Proline‐rich tyrosine kinase 2 and Src kinase signaling transduce monosodium urate crystal–induced nitric oxide production and matrix metalloproteinase 3 expression in chondrocytes

Abstract

Objective Articular deposition of monosodium urate monohydrate (MSU) crystals may promote cartilage and bone erosion. Therefore, the aim of this study was to determine how MSU crystals stimulate chondrocytes. Methods Nitric oxide (NO) release, and expression of inducible nitric oxide synthase (iNOS) and matrix metalloproteinase 3 (MMP‐3) were assessed in cultured chondrocytes treated with MSU. MSU‐induced functional signaling by specific protein kinases (p38, Src, and the focal adhesion kinase [FAK] family members proline‐rich tyrosine kinase 2 [Pyk‐2] and FAK) was also examined using selective pharmacologic inhibitors and transfection of kinase mutants. Results MSU induced MMP‐3 and iNOS expression and NO release in chondrocytes in a p38‐dependent manner that did not require interleukin‐1 (IL‐1), as demonstrated by using IL‐1 receptor antagonist. MSU induced rapid tyrosine phosphorylation of Pyk‐2 and FAK, their adaptor protein paxillin, and interacting kinase c‐Src. Pyk‐2 and c‐Src signaling both mediated p38 MAPK activation in response to MSU. Pyk‐2 and c‐Src signaling played a major role in transducing MSU‐induced NO production and MMP‐3 expression.
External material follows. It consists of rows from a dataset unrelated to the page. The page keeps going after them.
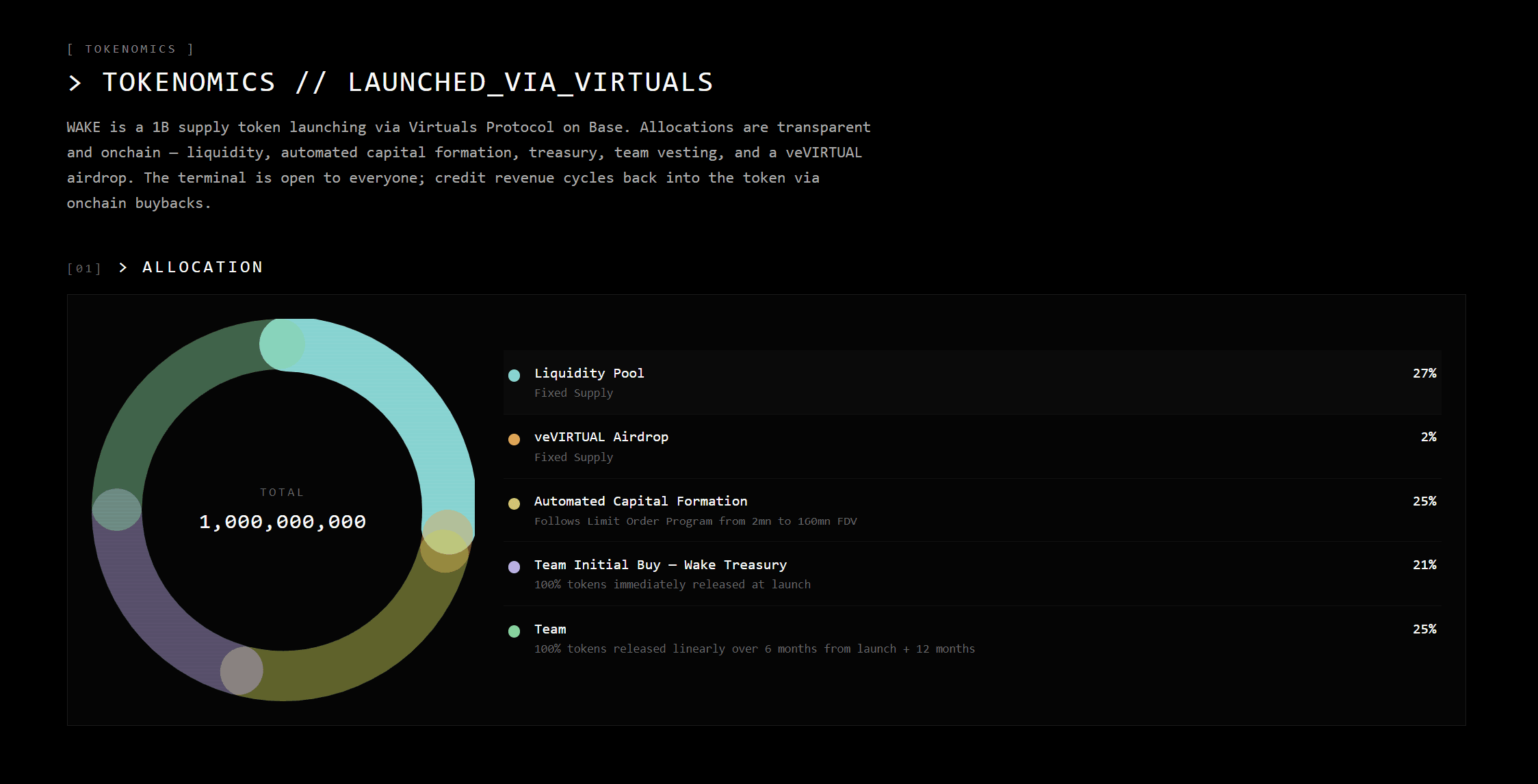
Task: Select the Automated Capital Formation row
Action: pyautogui.click(x=972, y=510)
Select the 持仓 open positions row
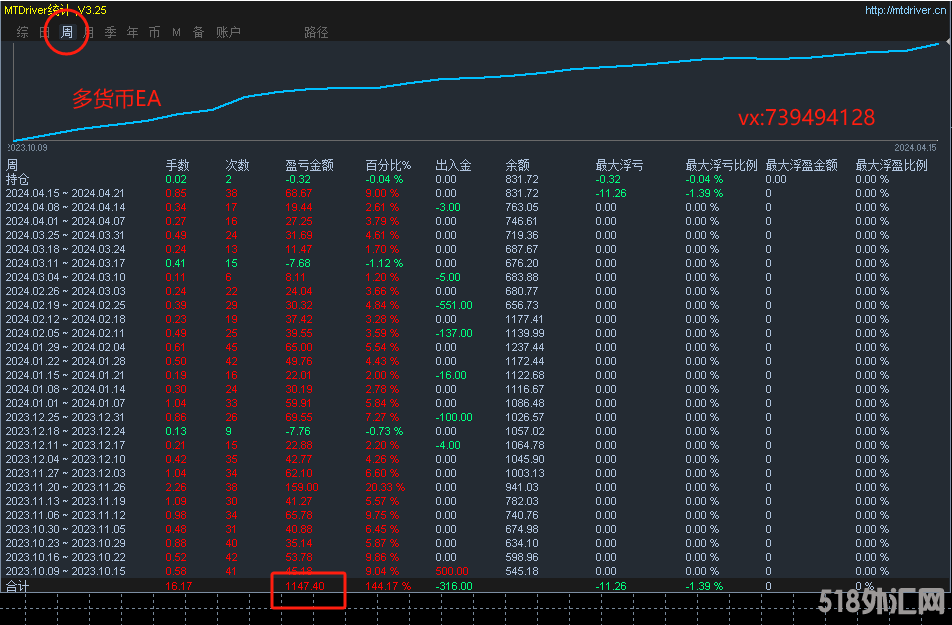This screenshot has height=625, width=952. (18, 179)
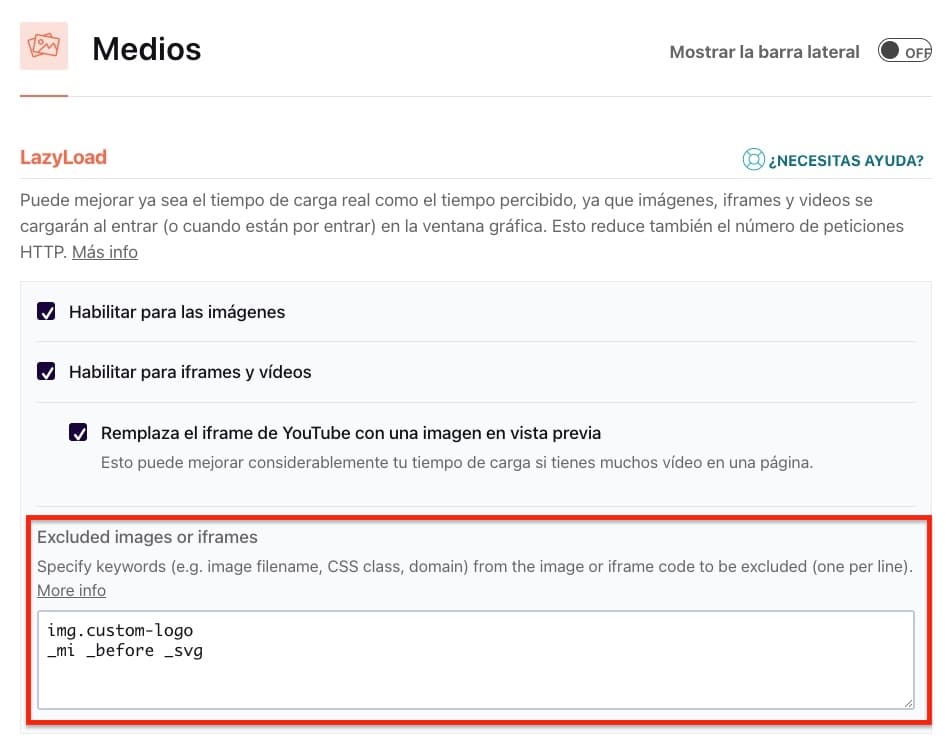946x752 pixels.
Task: Select the Medios page heading
Action: coord(147,49)
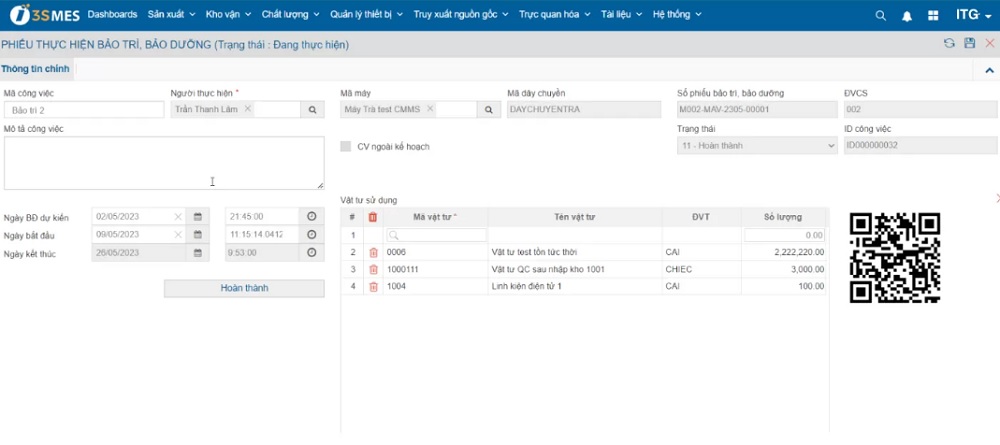The height and width of the screenshot is (445, 1000).
Task: Tick the CV ngoài kế hoạch checkbox
Action: click(x=346, y=146)
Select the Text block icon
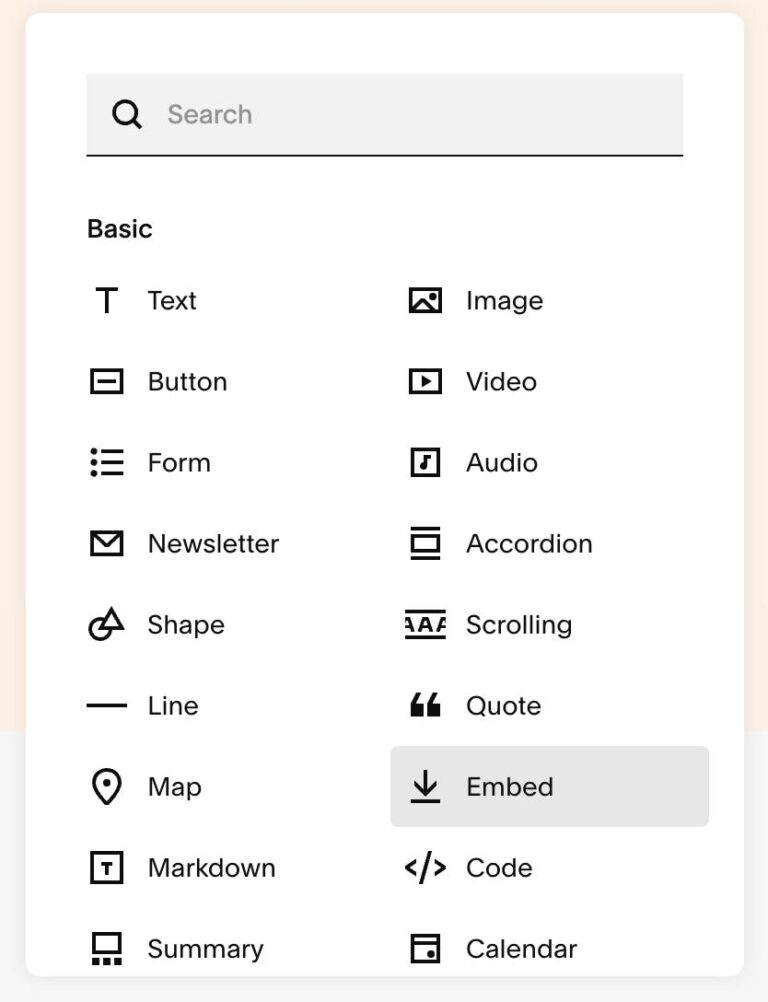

But, despite the observed FAK phosphorylation, a selective pharmacologic FAK inhibitor and a FAK dominant‐negative mutant both failed to block MSU‐induced NO release or MMP‐3 expression in parallel experiments. Conclusion In chondrocytes, MSU crystals activate a signaling kinase cascade typically employed by adhesion receptors that involves upstream Src and FAK family activation and downstream p38 activation. In this cascade, Pyk‐2, Src, and p38 kinases transduce MSU‐induced NO production and MMP‐3 expression. Our results identify Pyk‐2 and c‐Src as novel sites for potential therapeutic intervention in cartilage degradation in chronic gout.